Guarantees are otherwise subject to similar requirements for writing and signing as apply to a land contracts.  A guarantee produced in a visible electronic form and signed electronically in compliance with the ETQA will therefore be valid.

Fraudulent/unauthorised use of electronic signatures

Just as issues can arise about whether a wet signature was placed on a document by a party, e-contracts are potentially subject to claims that a document was signed electronically without a party’s knowledge or consent.

An example is the case of Williams Group Australia Pty Ltd v Crocker[6] where Mr Crocker was held not to be liable under a personal guarantee which had been signed by affixing an electronic signature to a supplier’s credit application form.  The evidence showed that the electronic signature had been affixed by someone at his company’s office in Murwillumbah but that he was not in Murwillumbah at the relevant time.  The Court accepted that Mr Crocker had not authorised anyone to affix his electronic signature.  The fact that he was aware his password was known to others in the office but had not changed it did not amount to authorisation.  Subsequent use of the electronic signing software by Mr Crocker did not amount to ratification of the signature because he had no knowledge of the existence of the guarantee.

Importantly, it is implicit in the decision that had Mr Crocker authorised someone else to affix his signature to the document, he would have been bound by it. It should also be noted that had Mr Crocker affixed his signature to the document, there would have been a permanent electronic record of that.  There are therefore potential evidential benefits in using electronic signing tools.

In the context of land sale contracts, the usual correspondence between the parties’ solicitors and the payment of a substantial deposit by the buyer would generally make it difficult for all of the buyers to deny knowledge of the existence of a contract.  Practically, the main risk appears to be one buyer affixing the signature of the other without their knowledge.
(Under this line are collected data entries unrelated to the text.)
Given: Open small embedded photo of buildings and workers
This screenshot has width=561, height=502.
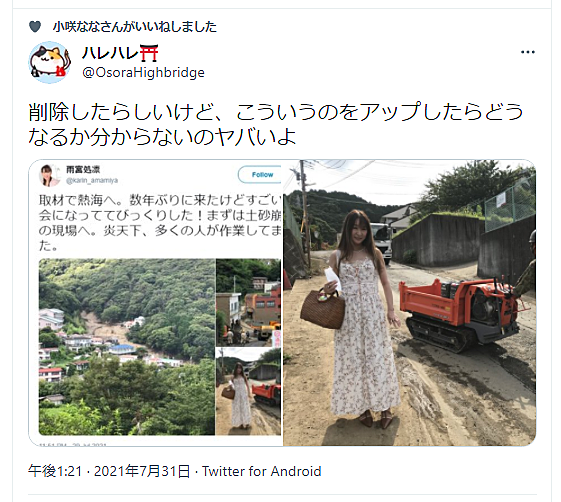Looking at the screenshot, I should [248, 302].
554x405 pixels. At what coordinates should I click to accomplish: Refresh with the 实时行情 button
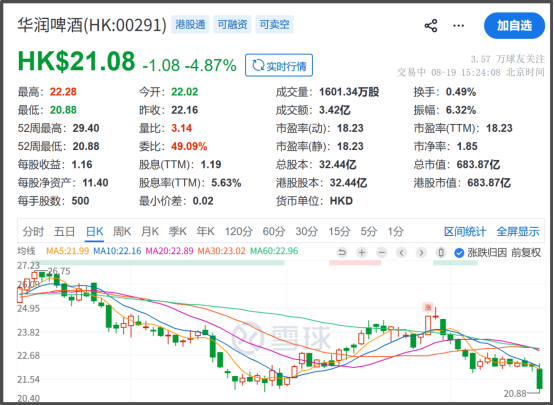click(x=279, y=65)
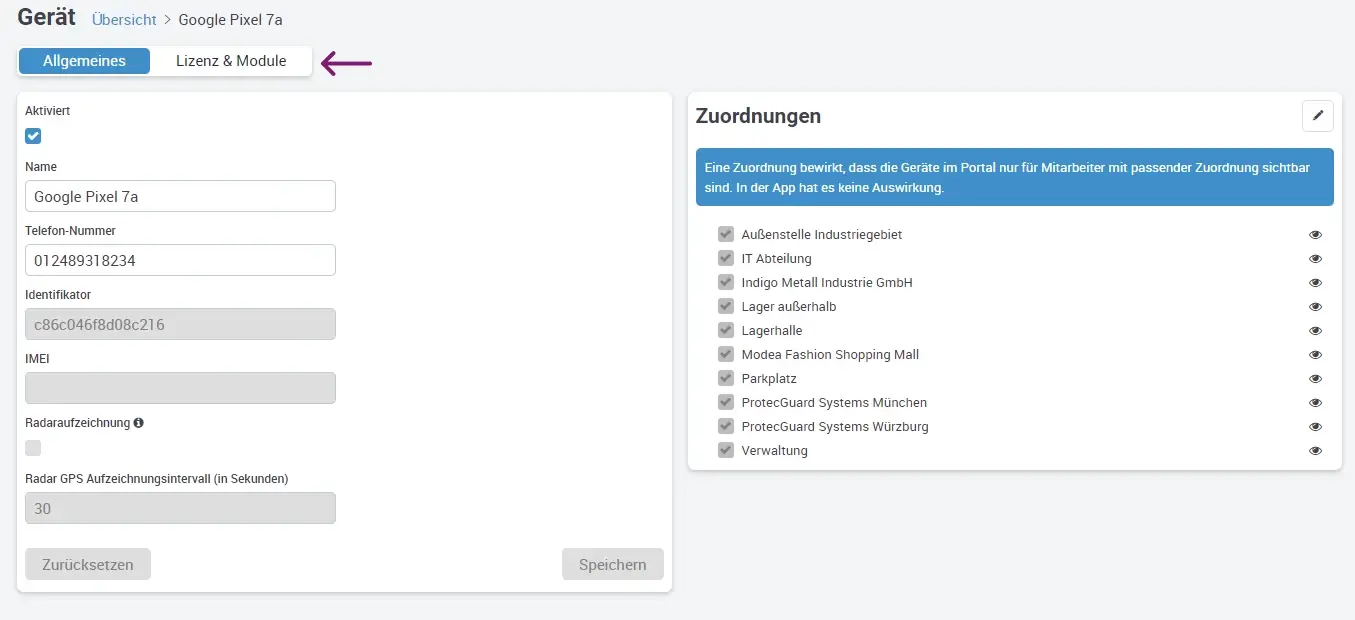Click eye icon next to IT Abteilung
1355x620 pixels.
[x=1315, y=259]
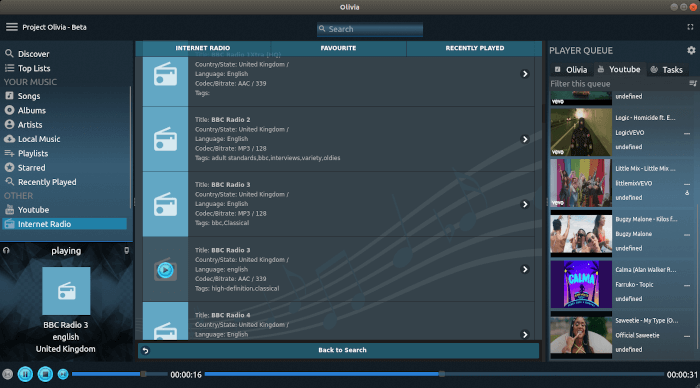The width and height of the screenshot is (700, 388).
Task: Open the Recently Played radio tab
Action: pos(475,48)
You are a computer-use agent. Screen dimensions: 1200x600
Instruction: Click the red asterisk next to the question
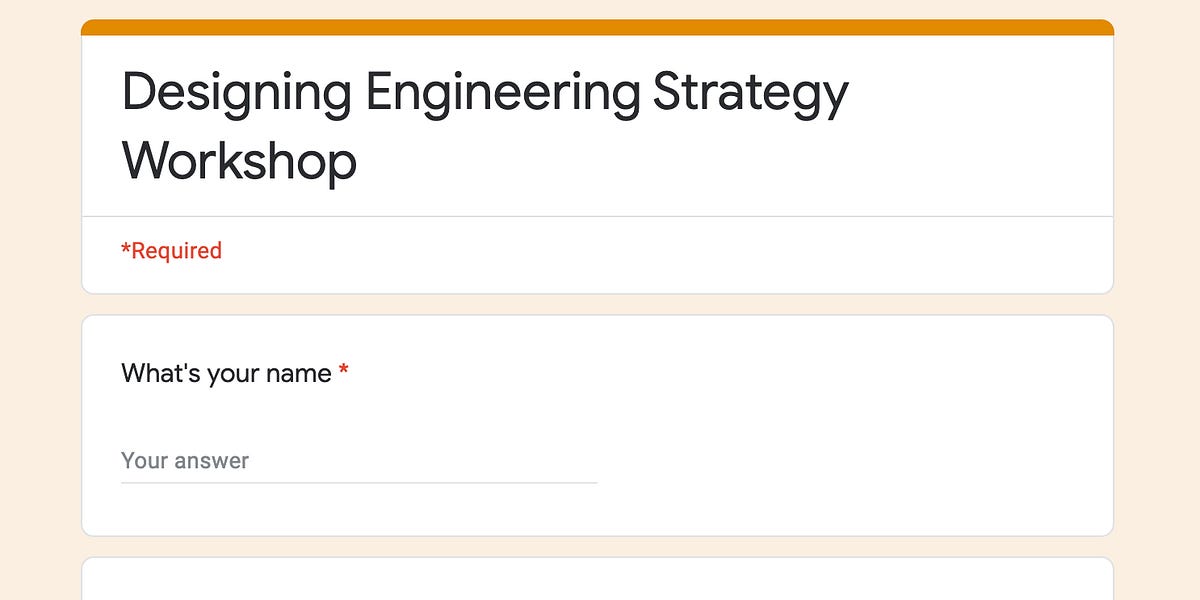[344, 371]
Sellers can mitigate this risk by ensuring an electronic contract is issued to a known and verified email address and that dual factor authentication to the buyer’s mobile phone is used.  Where there are multiple buyers it is important that separate email addresses and/or mobile phone numbers are used.

 


[1] Property Law Act 1974, s 59.  Equivalent provisions exist in all Australian States and Territories.

[2] Hanna v Gippsreal Ltd [2008] QSC 106; Supangat v Byrnes [2010] QCA 176; Stellard Pty Ltd v North Queensland Fuel Pty Ltd [2015] QSC 119

[3] Electronic Transactions (Queensland) Act 2001, s 14

[4] With a paper contract, where ‘wet’ signatures are used, a seller dealing with a company is able to rely on section 129 of the Corporations Act 2001.  This essentially provides that, if a document is signed by 2 directors or a director and secretary (or, where applicable, the sole director and secretary), the company is bound by the document and the party dealing with the company is not required to establish that the signatories have been properly appointed or that the transaction has been properly authorised.  However there is uncertainty about whether an electronic signature is a signature for the purpose of s129 because the Electronic Transactions Act 1999 (Cth) which deems a document signed electronically to be signed does not apply to the Corporations Act 2001.

[5] The position in New South Wales has been altered by legislation and electronic deeds, governed by the law of NSW will be legally enforceable.

[6] [2016] NSWCA 265

This update does not constitute legal advice and should not be relied upon as such. It is intended only to provide a summary and general overview on matters of interest and it is not intended to be comprehensive. You should seek legal or other professional advice before acting or relying on any of the content.